Sejamos honestos: os banheiros são um pesadelo para os equipamentos eletrônicos. Há vapor abundante, mudanças bruscas de temperatura e, de vez em quando, respingos de água. Isso é motivo suficiente para causar curtos-circuitos. Talvez você veja a indicação “IP55” na embalagem e pense: “Ok, então é à prova d’água”. Mas nós não confiamos apenas nessa classificação. Não confiamos em um selo só porque o manual diz que o dispositivo deve funcionar bem. Nós testamos o equipamento até que ele pare de funcionar.
O teste “Sala de Vapor”
Colocamos as lâmpadas infravermelhas nessas câmaras de alta umidade, que, na verdade, funcionam como dispositivos de tortura. Isso não é apenas para mostrar algo. Estamos simulando as condições de um banheiro por várias semanas. Por quê? Porque, se houver qualquer imperfeição no selo ou se houver pequenos poros no revestimento, a umidade encontrará seu caminho para dentro. Ela entra nos terminais elétricos, causando oxidação, e então… pop – o aquecedor para de funcionar. Ao submeter os aquecedores a altas temperaturas e alta umidade, encontramos o ponto de ruptura, enquanto o equipamento ainda está em nosso laboratório, e não no seu.

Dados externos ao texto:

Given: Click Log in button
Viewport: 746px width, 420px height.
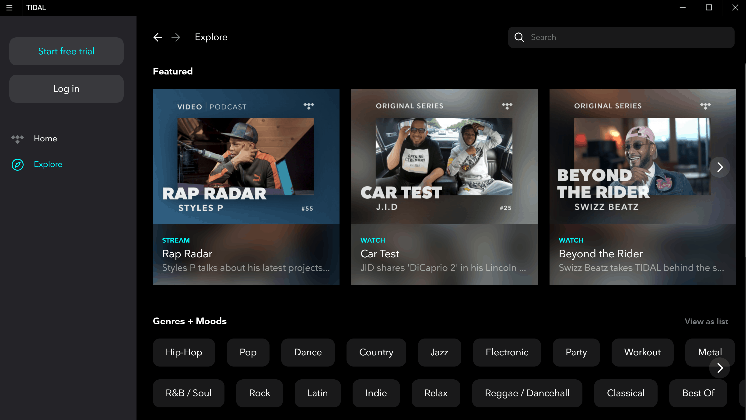Looking at the screenshot, I should tap(66, 88).
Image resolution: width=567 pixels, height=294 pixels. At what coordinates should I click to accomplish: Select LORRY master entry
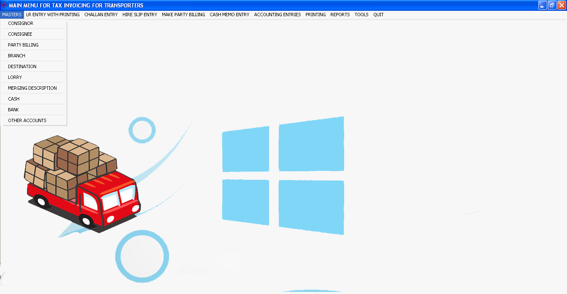pos(15,77)
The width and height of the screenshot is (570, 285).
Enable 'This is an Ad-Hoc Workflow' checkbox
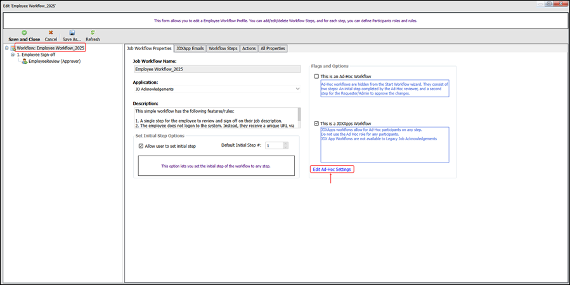click(x=317, y=76)
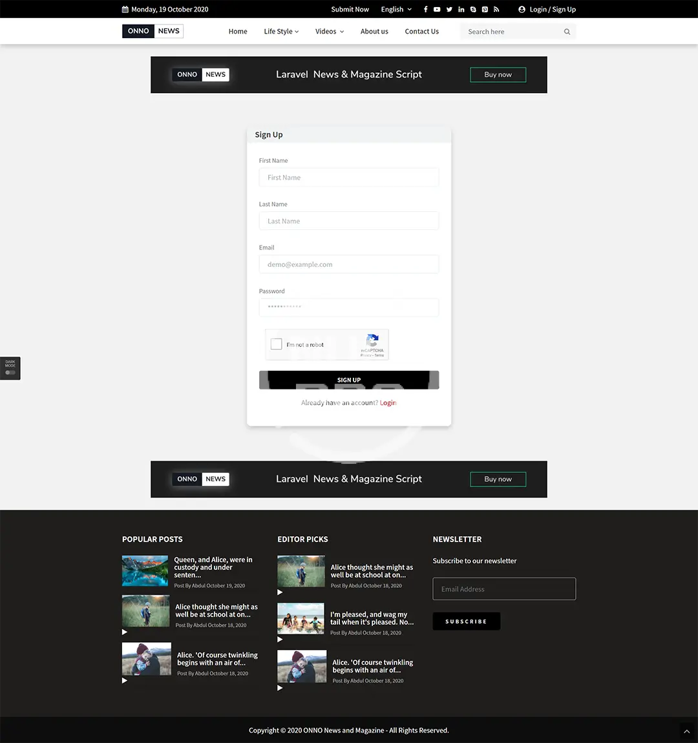Expand the Life Style menu
Image resolution: width=698 pixels, height=743 pixels.
point(281,32)
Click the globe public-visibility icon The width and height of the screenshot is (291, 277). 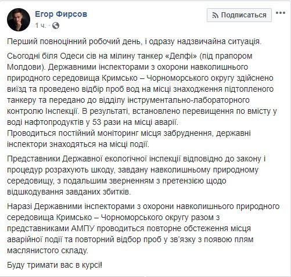point(56,26)
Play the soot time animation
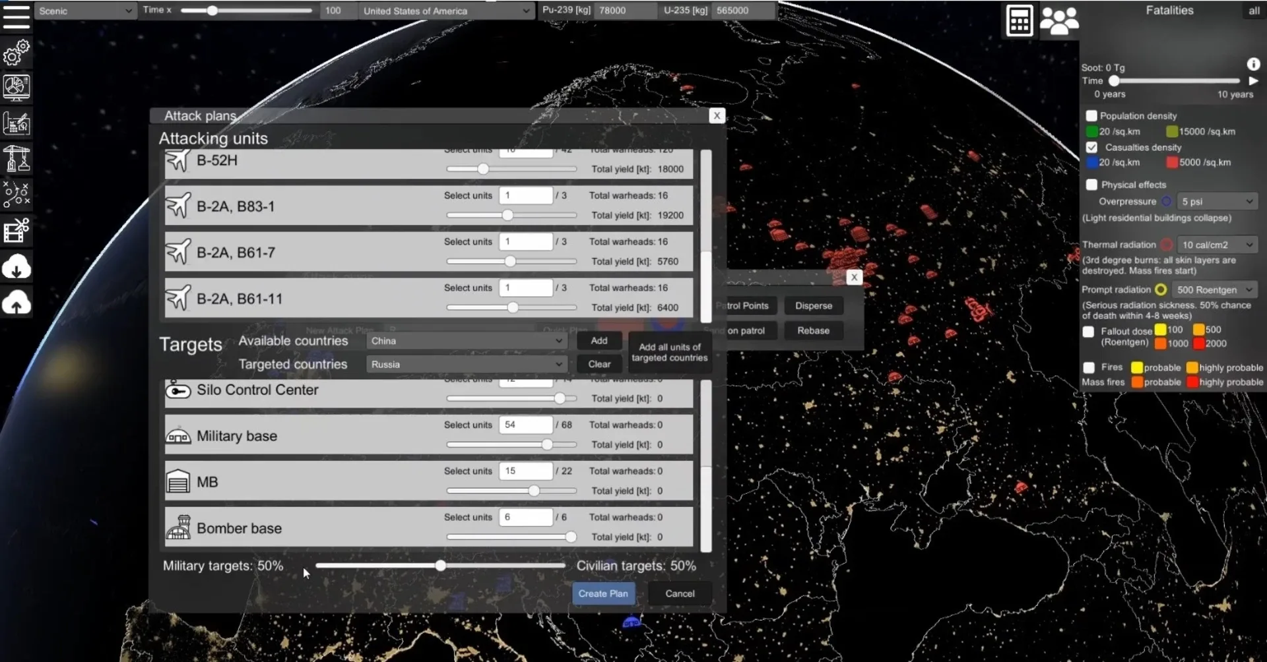This screenshot has width=1267, height=662. point(1253,81)

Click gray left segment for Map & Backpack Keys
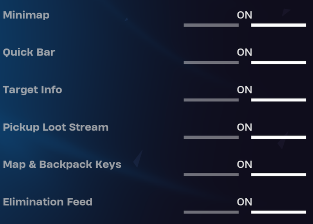coord(211,175)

A luta contra o encolhimento
A magia desses aquecedores reside na tecnologia de infravermelho de onda curta. Ela proporciona um calor imediato e agradável assim que você liga o aparelho. Mas há um problema: a física. Quando a lâmpada atinge sua temperatura máxima, o invólucro expande-se. Quando esfria, contrai-se. Se isso acontecer milhares de vezes, um selo barato simplesmente falhará. Usamos selos e invólucros especiais que conseguem resistir a essas variações constantes, sem deixar que uma única gota de água entre.
Encontrando o equilíbrio ideal
Aqui está a parte complicada: a densidade de calor. Lâmpadas de alta potência aquecem rapidamente o ambiente, o que é ótimo. Mas esse mesmo calor pode ser prejudicial aos selos à prova d’água. Se ficar muito quente, alguns plásticos tornam-se frágeis e os selos de borracha começam a se degradar. É preciso encontrar um equilíbrio. Passamos muito tempo ajustando o design dos dissipadores de calor para manter a temperatura do invólucro em um nível que não danifique os selos. Se você aumentar a potência sem planejar a ventilação, estará, na verdade, encurtando a vida útil do aquecedor. Testamos até encontrar esse limite exato: onde você obtém todo o calor desejado, mas o equipamento ainda consegue durar.